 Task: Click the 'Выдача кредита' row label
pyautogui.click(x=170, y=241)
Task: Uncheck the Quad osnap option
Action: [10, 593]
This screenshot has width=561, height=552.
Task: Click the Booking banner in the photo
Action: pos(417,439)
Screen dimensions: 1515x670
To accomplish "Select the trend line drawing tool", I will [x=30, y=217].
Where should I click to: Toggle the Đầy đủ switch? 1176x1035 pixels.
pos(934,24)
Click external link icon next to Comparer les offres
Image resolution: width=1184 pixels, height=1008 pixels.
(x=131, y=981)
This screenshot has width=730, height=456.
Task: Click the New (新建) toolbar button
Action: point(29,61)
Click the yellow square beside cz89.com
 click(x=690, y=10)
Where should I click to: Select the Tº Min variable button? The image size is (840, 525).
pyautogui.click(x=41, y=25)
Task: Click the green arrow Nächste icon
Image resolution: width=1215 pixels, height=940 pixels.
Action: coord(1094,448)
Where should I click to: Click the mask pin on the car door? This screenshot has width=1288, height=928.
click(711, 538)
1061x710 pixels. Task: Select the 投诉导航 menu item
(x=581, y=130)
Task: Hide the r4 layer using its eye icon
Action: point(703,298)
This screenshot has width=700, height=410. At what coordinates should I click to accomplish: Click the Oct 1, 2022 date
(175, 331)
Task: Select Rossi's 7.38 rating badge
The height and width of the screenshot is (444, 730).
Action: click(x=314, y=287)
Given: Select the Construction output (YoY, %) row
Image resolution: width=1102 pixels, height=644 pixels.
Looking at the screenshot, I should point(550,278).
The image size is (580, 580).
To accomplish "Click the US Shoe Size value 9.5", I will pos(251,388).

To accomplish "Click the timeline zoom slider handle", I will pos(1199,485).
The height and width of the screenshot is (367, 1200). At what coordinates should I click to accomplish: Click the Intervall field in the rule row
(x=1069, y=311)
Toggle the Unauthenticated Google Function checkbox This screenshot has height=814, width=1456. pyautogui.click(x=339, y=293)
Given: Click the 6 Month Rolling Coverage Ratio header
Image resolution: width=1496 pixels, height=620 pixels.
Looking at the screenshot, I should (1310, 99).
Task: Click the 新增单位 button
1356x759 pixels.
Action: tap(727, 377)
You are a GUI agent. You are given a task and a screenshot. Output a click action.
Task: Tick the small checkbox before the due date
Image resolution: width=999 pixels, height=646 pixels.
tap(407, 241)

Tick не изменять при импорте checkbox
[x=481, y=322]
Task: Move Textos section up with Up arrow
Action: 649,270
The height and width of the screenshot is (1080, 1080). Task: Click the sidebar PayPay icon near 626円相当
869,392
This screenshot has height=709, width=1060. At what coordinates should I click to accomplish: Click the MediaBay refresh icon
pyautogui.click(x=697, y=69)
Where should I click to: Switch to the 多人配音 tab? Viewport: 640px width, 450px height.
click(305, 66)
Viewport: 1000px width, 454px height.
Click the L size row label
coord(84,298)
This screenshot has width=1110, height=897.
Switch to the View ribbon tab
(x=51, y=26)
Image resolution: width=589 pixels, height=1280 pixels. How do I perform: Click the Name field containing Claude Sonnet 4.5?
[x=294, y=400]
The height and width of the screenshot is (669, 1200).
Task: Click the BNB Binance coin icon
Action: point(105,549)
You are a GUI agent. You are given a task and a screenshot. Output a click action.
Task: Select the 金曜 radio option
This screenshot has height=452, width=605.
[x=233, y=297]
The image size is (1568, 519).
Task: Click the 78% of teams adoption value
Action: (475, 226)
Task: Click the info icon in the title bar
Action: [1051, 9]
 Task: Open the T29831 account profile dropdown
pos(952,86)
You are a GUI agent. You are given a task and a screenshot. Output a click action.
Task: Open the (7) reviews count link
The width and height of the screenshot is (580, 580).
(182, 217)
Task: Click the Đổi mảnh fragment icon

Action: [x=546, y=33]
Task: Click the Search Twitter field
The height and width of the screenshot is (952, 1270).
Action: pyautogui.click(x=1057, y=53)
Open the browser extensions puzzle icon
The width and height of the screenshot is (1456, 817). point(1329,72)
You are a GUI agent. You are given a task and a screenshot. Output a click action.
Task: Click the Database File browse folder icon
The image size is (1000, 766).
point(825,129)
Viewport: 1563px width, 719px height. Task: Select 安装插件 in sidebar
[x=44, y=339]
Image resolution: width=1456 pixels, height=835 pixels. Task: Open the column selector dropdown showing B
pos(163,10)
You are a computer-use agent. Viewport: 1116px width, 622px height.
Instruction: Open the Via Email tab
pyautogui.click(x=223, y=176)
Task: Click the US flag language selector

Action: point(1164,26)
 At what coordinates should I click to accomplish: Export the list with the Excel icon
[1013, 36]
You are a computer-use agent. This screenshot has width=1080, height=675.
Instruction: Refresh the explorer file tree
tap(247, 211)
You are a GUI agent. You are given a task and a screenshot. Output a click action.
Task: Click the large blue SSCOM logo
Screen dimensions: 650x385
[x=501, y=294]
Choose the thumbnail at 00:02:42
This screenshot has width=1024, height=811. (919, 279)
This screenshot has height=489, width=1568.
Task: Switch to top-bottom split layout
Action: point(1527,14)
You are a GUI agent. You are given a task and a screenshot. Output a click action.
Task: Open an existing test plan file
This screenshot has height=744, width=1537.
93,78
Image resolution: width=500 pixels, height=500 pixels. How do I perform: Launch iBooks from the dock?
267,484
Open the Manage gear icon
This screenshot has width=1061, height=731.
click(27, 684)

*REQUIRED WORK*. Give again, exactly as written, every line from the first one above through the line that has "Given: Click the" in it.

*REPLY*.
 Task: Click the 'Выдача кредита' row label
pyautogui.click(x=170, y=241)
Task: Uncheck the Quad osnap option
Action: [10, 593]
This screenshot has width=561, height=552.
Task: Click the Booking banner in the photo
Action: pos(417,439)
Screen dimensions: 1515x670
To accomplish "Select the trend line drawing tool", I will [x=30, y=217].
Where should I click to: Toggle the Đầy đủ switch? 1176x1035 pixels.
pos(934,24)
Click external link icon next to Comparer les offres
Image resolution: width=1184 pixels, height=1008 pixels.
(x=131, y=981)
This screenshot has width=730, height=456.
Task: Click the New (新建) toolbar button
Action: point(29,61)
Click the yellow square beside cz89.com
 click(x=690, y=10)
Where should I click to: Select the Tº Min variable button? The image size is (840, 525).
pyautogui.click(x=41, y=25)
Task: Click the green arrow Nächste icon
Image resolution: width=1215 pixels, height=940 pixels.
Action: coord(1094,448)
Where should I click to: Click the mask pin on the car door? This screenshot has width=1288, height=928.
click(711, 538)
1061x710 pixels. Task: Select the 投诉导航 menu item
(x=581, y=130)
Task: Hide the r4 layer using its eye icon
Action: point(703,298)
This screenshot has width=700, height=410. At what coordinates should I click to accomplish: Click the Oct 1, 2022 date
(175, 331)
Task: Select Rossi's 7.38 rating badge
The height and width of the screenshot is (444, 730).
Action: click(x=314, y=287)
Given: Select the Construction output (YoY, %) row
Image resolution: width=1102 pixels, height=644 pixels.
Looking at the screenshot, I should point(550,278).
The image size is (580, 580).
To accomplish "Click the US Shoe Size value 9.5", I will pos(251,388).

To accomplish "Click the timeline zoom slider handle", I will pos(1199,485).
The height and width of the screenshot is (367, 1200). At what coordinates should I click to accomplish: Click the Intervall field in the rule row
(x=1069, y=311)
Toggle the Unauthenticated Google Function checkbox This screenshot has height=814, width=1456. pyautogui.click(x=339, y=293)
Given: Click the 6 Month Rolling Coverage Ratio header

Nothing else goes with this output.